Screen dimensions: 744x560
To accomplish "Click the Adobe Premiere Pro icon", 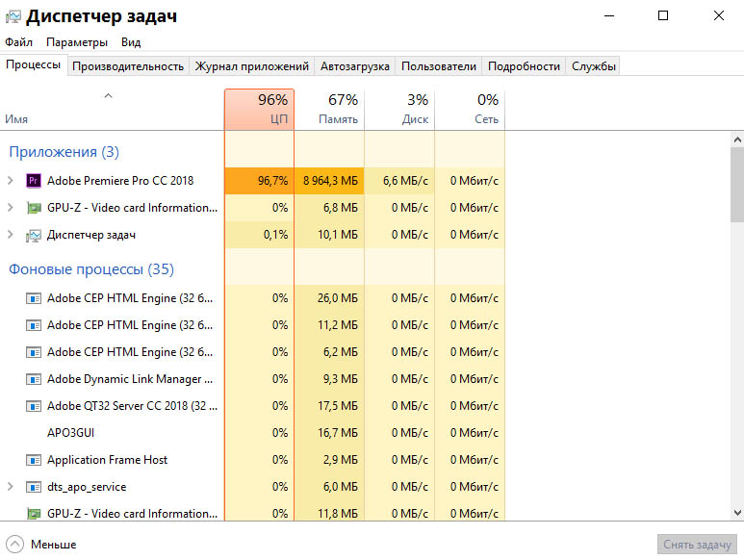I will coord(34,181).
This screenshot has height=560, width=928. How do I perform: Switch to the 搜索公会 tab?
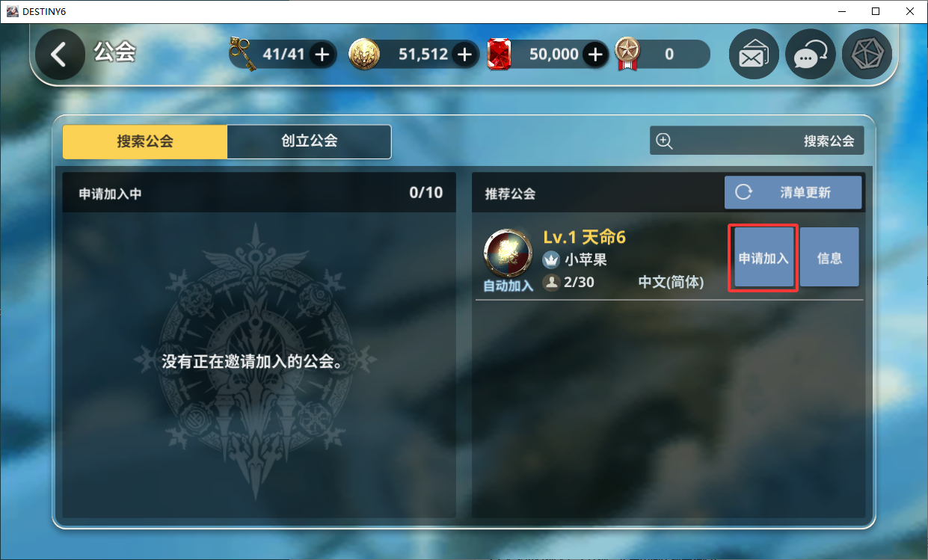tap(145, 141)
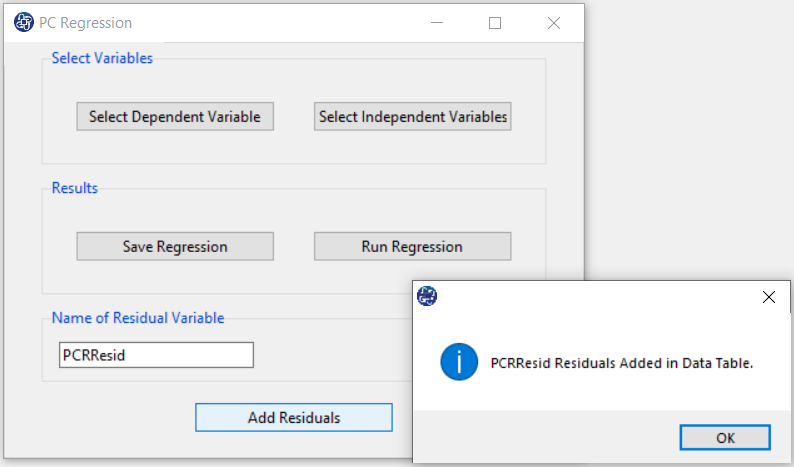Click the app icon in the message dialog
The height and width of the screenshot is (467, 794).
click(x=427, y=296)
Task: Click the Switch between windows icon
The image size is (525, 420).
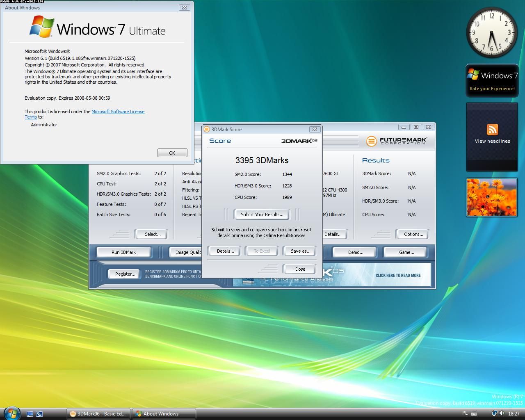Action: (x=39, y=414)
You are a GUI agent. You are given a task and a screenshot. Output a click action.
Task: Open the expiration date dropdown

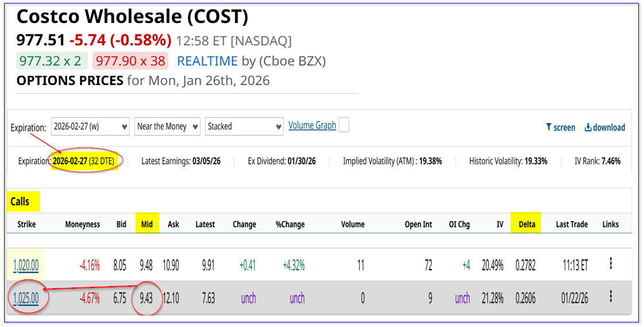pos(90,126)
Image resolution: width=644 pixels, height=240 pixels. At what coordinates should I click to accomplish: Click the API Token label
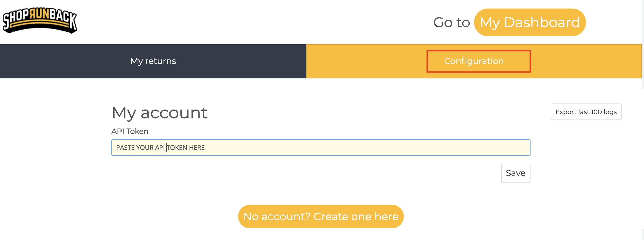pyautogui.click(x=130, y=131)
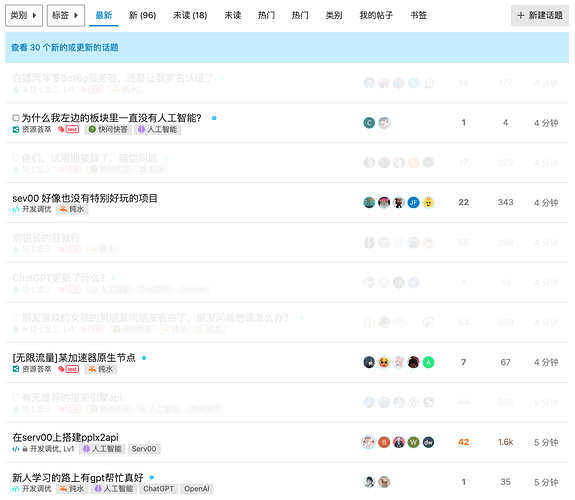Switch to the 新 (96) tab
Viewport: 575px width, 500px height.
142,15
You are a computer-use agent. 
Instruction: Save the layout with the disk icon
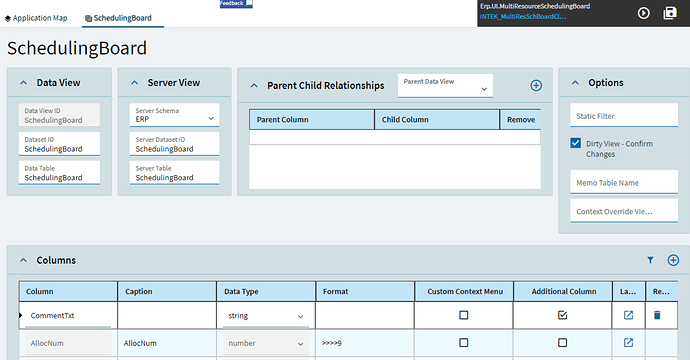[x=670, y=13]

____

TASK: Extract every line of the items above that contains the string "width", treating uppercase and lowercase letters as distinct.

RESULT:
This screenshot has height=560, width=928. How do I perform: Switch to the 搜索公会 tab?
The height and width of the screenshot is (467, 794).
Image resolution: width=644 pixels, height=240 pixels. At what coordinates should I click to accomplish: Click the API Token label
Viewport: 575px width, 500px height.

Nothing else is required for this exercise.